Planteamiento 1:
Responda, según la ficha de «La noche del terror», a estas preguntas:
(a) ¿Qué año figura junto al título?
(b) ¿A qué se dedica el amigo que invita a las parejas?
(c) ¿Dónde habitan los muertos que se levantan de sus tumbas?
Planteamiento 2: En la ficha de «La noche del terror», enumere las personas de la lista que sigue a «1981:» cuyo apellido termina en «i».

NOCHE DEL TERROR, LA (Andrea Bianchi) / 1981: Karin Well, Gianluigi Chirizzi, Simone Mattioli, Antonella Antinori, Roberto Caporali, Peter Bark, Claudio Zucchet, Anna Valente, Raimondo Barbieri, Mariangela Giordano.

 

   Varias parejas son invitadas a una enorme mansión en el campo por un amigo que se dedica a investigar ciertas artes etruscas. Esos estudios hacen que los muertos que habitan en las catacumbas de la vivienda se levanten de sus tumbas y empiecen a sembrar el terror tanto entre los moradores de la misma como en sus alrededores.

Sección de datos:
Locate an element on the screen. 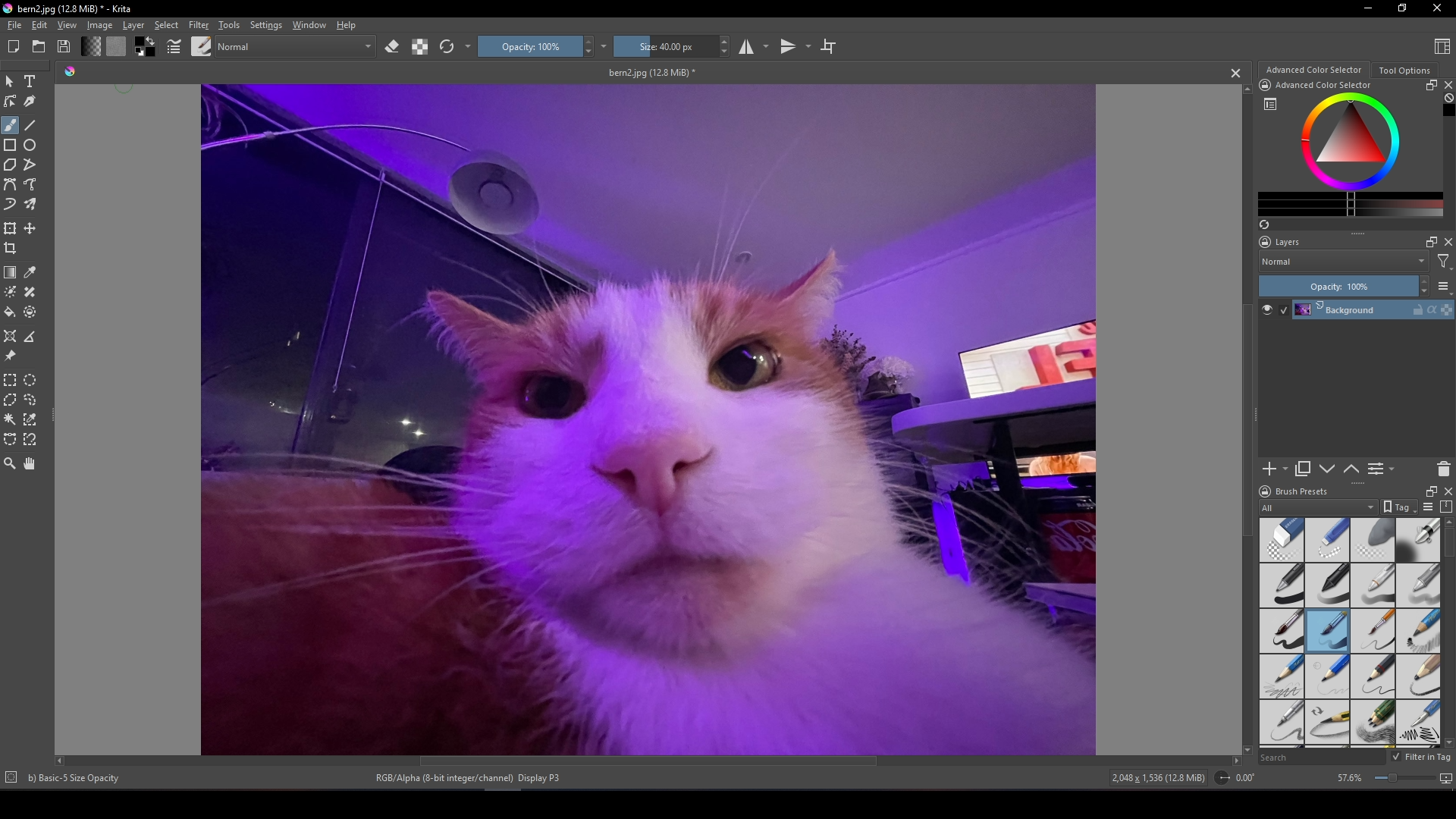  Left panel slider is located at coordinates (1256, 414).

Resultado final 1:
(a) 1981.
(b) A investigar ciertas artes etruscas.
(c) En las catacumbas de la vivienda.

Resultado final 2: Gianluigi Chirizzi, Simone Mattioli, Antonella Antinori, Roberto Caporali, Raimondo Barbieri.